» **Task to complete**
What are the lines, copied exactly, from the one containing "Click UK size 6 ½ cell" through the final line of the material? Leave the pictures out.

Input data below:

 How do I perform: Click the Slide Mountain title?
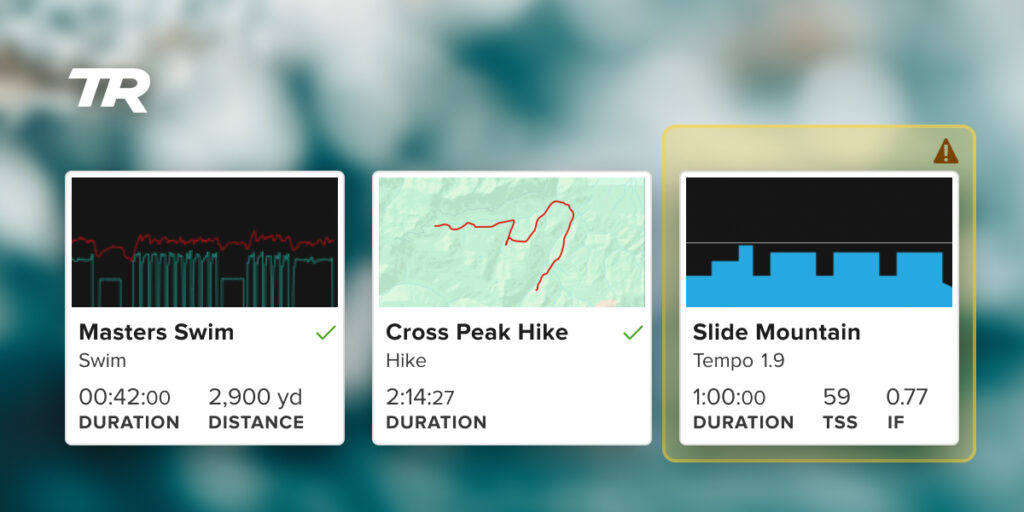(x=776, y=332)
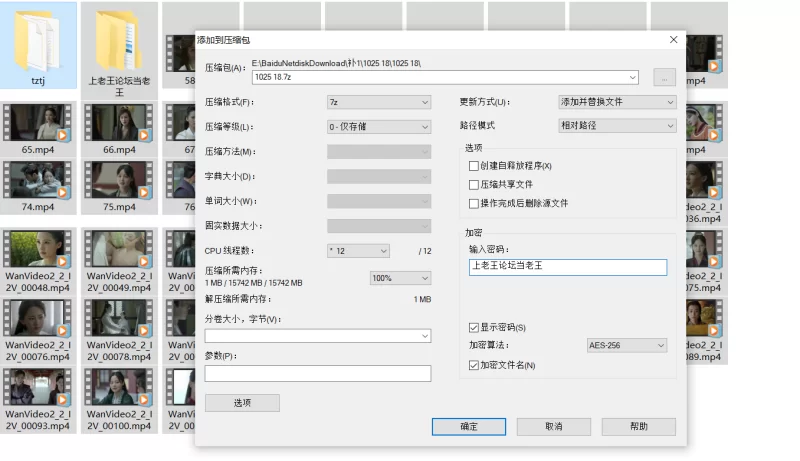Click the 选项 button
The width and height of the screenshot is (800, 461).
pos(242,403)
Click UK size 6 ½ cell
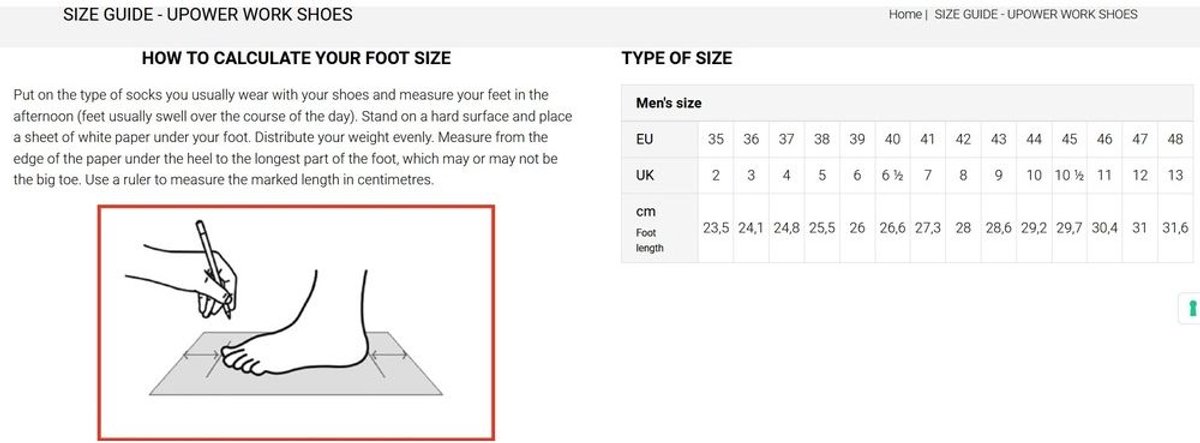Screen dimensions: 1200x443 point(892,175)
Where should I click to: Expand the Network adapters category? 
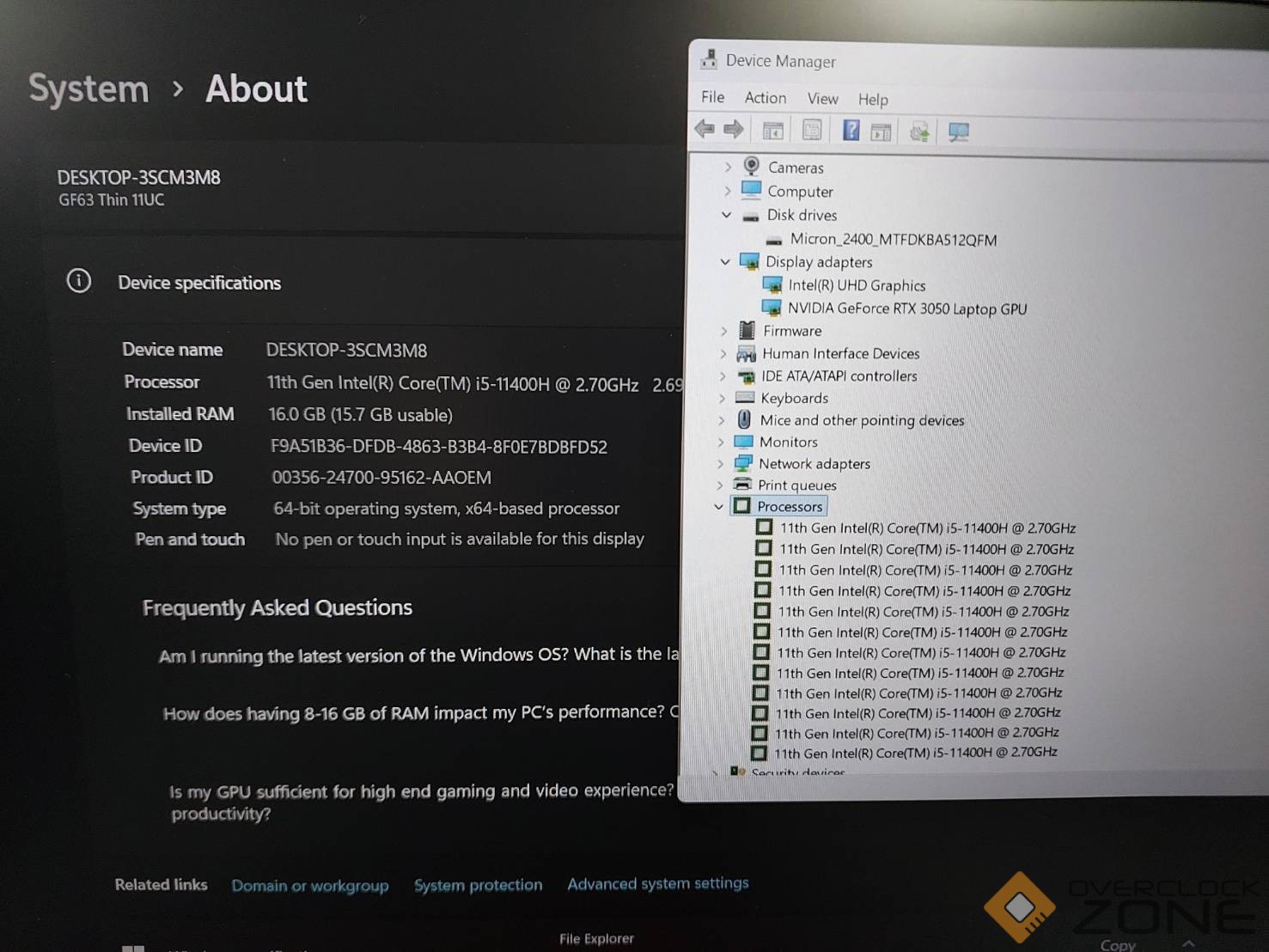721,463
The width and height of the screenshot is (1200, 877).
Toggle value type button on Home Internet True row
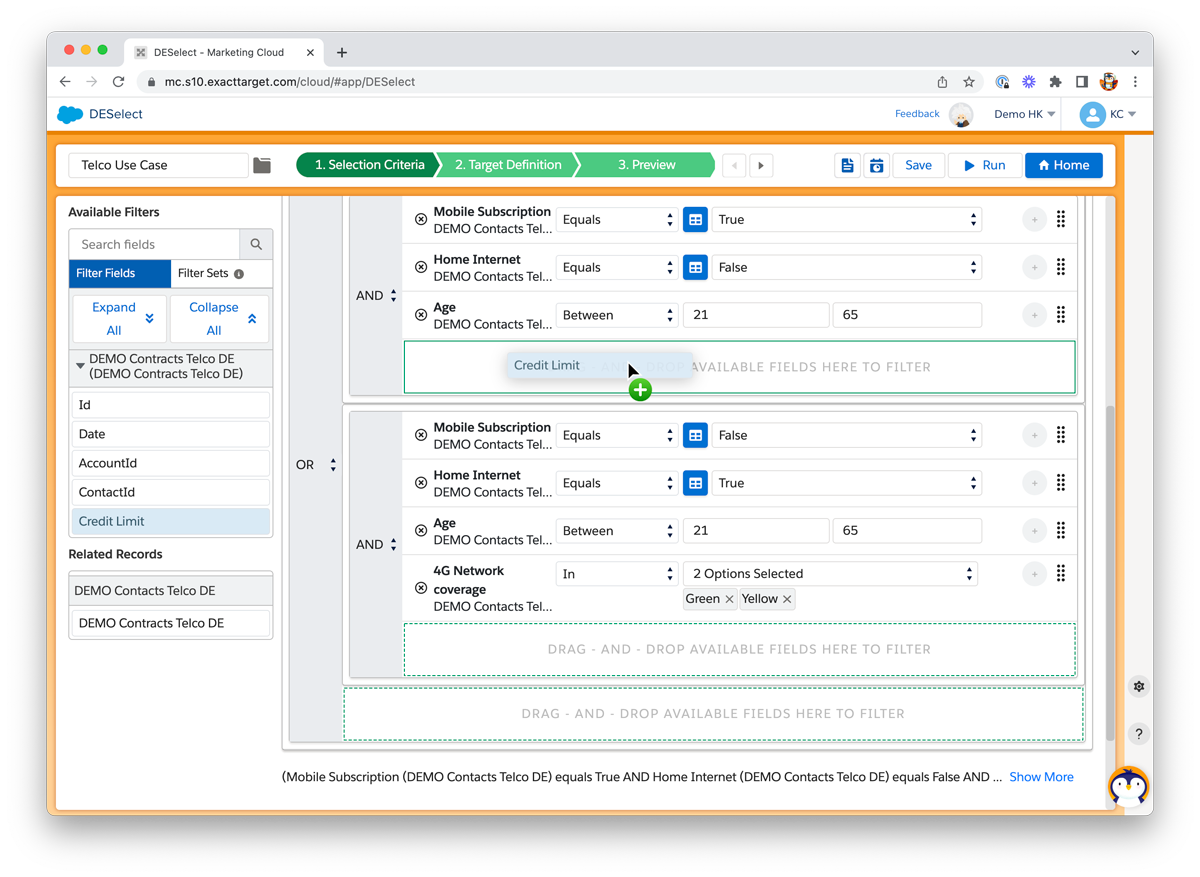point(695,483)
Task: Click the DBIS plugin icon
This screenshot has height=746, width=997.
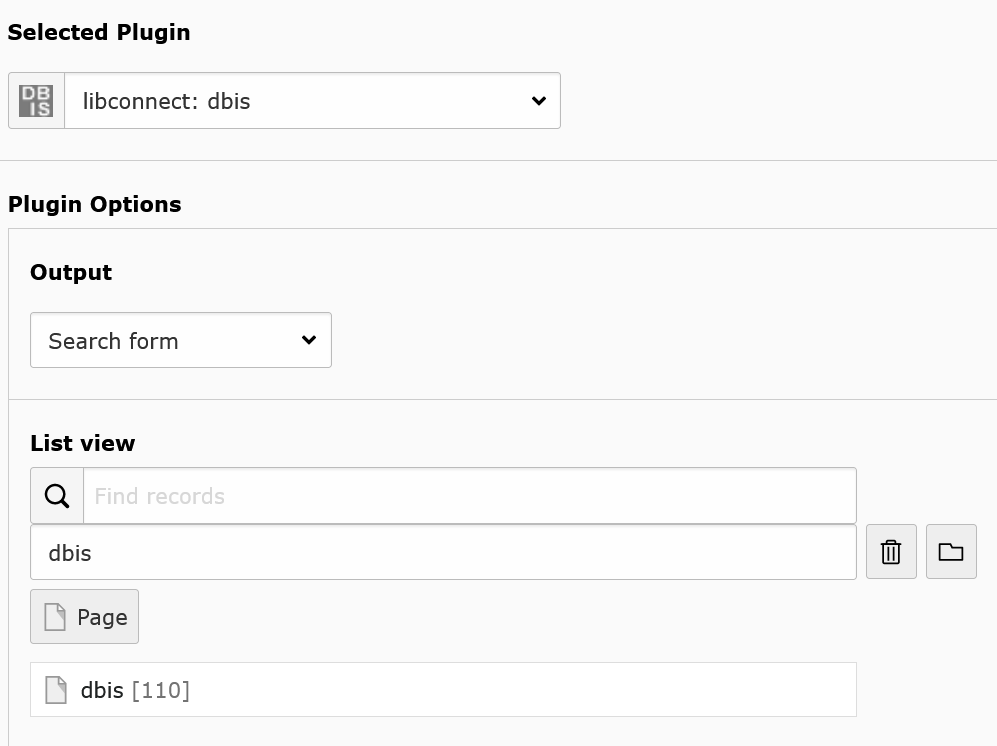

End of Input data.

» **Solution to the problem**
Click UK size 6 ½ cell
Screen dimensions: 1200x443 point(892,175)
Where should I click to: Expand the Network adapters category? 
721,463
The width and height of the screenshot is (1200, 877).
Toggle value type button on Home Internet True row
point(695,483)
Task: Click the DBIS plugin icon
This screenshot has height=746, width=997.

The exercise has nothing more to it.